TOPS Day Nurseries has launched a new menu centred around game meat dishes.

The menu is designed to 'captivate young taste buds' while providing nutrition and aligning with its sustainability mission and ethos.

Working in collaboration with Eat Wild, Tops Day Nurseries has developed five wild meat meals, which will be incorporated into the nursery's menu.

Across the 32 sites, the children will be provided with wild meat meals twice within a three-week cycle, totalling 3,000 wild meat meals per month.

The inspiration behind this new menu comes from a strong belief in the nutritional value and benefits of game meat.

Pete Ttofis, catering manager at Tops Day Nurseries, said: "Having worked in the hospitality industry for so long, I had always been aware of how delicious wild foods were, especially game.

"The variety and how natural it is always appealed to me as I knew it hadn't been subjected to courses of intense growth hormones or antibiotic treatment and is left to roam freely eating natural foods within its natural environment because, after all, we are what we eat, right?"

Tops Day Nurseries have incorporated wild foods into familiar dishes to familiarise the children with new flavours.

Dishes like venison bolognaise and garlic bread will appear on its winter menu.
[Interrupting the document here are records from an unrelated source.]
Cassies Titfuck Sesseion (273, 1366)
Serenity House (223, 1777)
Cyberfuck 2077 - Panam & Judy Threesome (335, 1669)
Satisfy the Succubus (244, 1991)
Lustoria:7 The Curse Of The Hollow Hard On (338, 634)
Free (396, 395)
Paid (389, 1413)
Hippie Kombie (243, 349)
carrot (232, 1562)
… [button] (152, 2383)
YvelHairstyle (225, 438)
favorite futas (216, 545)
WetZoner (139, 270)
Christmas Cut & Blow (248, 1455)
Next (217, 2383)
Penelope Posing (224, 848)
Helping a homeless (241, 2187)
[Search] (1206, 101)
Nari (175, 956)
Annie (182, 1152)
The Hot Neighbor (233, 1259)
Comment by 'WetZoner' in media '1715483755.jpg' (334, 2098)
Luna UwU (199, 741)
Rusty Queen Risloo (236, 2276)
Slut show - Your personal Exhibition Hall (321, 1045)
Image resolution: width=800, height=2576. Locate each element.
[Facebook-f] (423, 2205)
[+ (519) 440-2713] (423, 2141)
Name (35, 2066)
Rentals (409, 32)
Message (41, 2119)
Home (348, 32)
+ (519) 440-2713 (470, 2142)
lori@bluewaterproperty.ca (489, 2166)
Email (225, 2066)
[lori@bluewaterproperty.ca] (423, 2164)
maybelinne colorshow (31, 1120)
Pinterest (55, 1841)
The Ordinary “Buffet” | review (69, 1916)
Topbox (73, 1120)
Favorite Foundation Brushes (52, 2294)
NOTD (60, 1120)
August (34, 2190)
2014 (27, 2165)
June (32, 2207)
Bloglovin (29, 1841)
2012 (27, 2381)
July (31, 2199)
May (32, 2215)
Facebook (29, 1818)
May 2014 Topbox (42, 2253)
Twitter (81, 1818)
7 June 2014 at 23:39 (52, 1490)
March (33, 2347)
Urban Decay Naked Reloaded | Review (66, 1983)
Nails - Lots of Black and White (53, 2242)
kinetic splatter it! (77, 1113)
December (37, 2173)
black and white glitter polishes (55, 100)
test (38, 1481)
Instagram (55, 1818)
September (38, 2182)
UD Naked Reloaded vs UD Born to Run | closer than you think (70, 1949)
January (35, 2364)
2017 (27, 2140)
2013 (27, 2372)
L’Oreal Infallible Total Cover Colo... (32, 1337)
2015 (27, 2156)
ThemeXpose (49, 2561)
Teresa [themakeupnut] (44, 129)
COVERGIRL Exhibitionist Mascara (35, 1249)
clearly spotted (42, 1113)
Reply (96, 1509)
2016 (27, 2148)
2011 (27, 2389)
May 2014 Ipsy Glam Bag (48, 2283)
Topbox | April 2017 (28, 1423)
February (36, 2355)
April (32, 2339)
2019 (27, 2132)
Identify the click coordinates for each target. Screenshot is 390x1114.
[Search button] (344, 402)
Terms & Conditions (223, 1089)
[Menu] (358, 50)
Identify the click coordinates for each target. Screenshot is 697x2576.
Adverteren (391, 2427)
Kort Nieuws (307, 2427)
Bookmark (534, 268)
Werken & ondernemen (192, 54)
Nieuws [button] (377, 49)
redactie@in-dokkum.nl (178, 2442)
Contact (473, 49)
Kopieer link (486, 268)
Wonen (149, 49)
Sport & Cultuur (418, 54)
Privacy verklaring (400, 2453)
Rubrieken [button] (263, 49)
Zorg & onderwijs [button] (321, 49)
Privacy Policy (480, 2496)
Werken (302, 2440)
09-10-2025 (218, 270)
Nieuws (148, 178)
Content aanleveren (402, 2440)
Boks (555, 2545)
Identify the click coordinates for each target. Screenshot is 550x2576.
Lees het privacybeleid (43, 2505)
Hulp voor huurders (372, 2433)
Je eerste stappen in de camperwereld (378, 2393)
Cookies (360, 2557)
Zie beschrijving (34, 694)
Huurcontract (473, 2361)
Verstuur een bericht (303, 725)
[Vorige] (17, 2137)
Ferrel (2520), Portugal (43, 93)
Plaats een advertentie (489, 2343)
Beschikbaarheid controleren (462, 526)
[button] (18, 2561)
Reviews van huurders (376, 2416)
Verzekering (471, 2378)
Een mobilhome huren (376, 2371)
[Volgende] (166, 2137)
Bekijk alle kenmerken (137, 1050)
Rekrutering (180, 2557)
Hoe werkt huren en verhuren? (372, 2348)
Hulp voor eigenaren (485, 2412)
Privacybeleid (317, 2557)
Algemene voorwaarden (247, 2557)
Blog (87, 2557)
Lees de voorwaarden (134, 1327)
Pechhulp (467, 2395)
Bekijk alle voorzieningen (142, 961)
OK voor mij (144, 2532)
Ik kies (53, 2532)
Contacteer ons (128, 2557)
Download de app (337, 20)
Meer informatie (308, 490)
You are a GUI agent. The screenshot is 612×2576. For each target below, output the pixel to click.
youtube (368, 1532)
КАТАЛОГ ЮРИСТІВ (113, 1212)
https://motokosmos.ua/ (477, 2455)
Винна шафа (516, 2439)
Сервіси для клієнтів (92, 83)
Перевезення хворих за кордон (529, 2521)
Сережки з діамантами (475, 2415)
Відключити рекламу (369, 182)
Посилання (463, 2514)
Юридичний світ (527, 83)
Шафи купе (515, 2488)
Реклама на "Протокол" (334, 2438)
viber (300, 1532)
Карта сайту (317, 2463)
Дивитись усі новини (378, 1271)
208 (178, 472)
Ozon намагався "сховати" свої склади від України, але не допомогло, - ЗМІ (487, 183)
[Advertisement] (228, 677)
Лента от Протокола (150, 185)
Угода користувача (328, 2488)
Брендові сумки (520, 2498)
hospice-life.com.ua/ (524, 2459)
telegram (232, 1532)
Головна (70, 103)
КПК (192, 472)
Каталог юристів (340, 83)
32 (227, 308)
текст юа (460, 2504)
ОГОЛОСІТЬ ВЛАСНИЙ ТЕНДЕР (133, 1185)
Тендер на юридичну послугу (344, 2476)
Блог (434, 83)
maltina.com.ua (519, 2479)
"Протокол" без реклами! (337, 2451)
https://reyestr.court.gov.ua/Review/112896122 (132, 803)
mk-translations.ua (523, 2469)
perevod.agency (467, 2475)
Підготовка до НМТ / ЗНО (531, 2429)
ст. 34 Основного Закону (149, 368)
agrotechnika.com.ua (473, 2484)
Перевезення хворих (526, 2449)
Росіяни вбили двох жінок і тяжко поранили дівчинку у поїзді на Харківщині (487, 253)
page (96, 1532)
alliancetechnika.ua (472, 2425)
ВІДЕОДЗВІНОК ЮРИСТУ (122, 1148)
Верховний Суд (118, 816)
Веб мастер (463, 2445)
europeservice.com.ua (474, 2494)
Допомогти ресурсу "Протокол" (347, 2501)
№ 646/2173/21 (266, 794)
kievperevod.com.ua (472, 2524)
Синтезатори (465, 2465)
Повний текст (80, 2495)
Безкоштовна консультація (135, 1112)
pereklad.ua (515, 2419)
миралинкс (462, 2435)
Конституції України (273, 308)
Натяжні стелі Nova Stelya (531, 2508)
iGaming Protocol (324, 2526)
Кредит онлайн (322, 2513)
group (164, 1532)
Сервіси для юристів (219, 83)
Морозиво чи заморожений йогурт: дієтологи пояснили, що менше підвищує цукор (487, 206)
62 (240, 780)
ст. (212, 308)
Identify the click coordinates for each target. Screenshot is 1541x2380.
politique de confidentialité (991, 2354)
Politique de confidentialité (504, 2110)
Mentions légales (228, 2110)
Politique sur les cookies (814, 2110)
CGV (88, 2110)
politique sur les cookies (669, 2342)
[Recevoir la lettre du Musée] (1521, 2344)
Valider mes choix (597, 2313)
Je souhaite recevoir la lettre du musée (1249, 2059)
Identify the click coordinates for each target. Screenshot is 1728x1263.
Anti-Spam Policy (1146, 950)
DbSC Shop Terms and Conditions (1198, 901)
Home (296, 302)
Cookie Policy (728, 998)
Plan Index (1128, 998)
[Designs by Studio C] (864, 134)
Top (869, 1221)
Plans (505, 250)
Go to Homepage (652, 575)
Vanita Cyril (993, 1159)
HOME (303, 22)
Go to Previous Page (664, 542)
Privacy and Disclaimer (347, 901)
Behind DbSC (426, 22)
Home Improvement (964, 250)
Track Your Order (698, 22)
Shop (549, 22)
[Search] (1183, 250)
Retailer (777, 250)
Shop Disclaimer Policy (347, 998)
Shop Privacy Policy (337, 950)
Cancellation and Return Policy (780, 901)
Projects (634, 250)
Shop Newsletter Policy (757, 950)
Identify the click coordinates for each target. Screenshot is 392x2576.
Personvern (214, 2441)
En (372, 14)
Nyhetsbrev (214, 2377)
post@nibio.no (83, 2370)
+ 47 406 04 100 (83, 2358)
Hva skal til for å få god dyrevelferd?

Leon Challis-Davies is the culinary director at Eat Wild and is leading the project.

Leon said: "It's so important that we get the younger generation to eat more nutritional and vitamin-rich food to help them develop.

"Wild meat is not only healthier, but it's also more sustainable than what we consume from our current meat-producing sector.

"It's much more flavoursome too."

He added: "For the countryside community in particular, this is a huge win, and we hope to take it to the next level and introduce wild meat into higher education and beyond."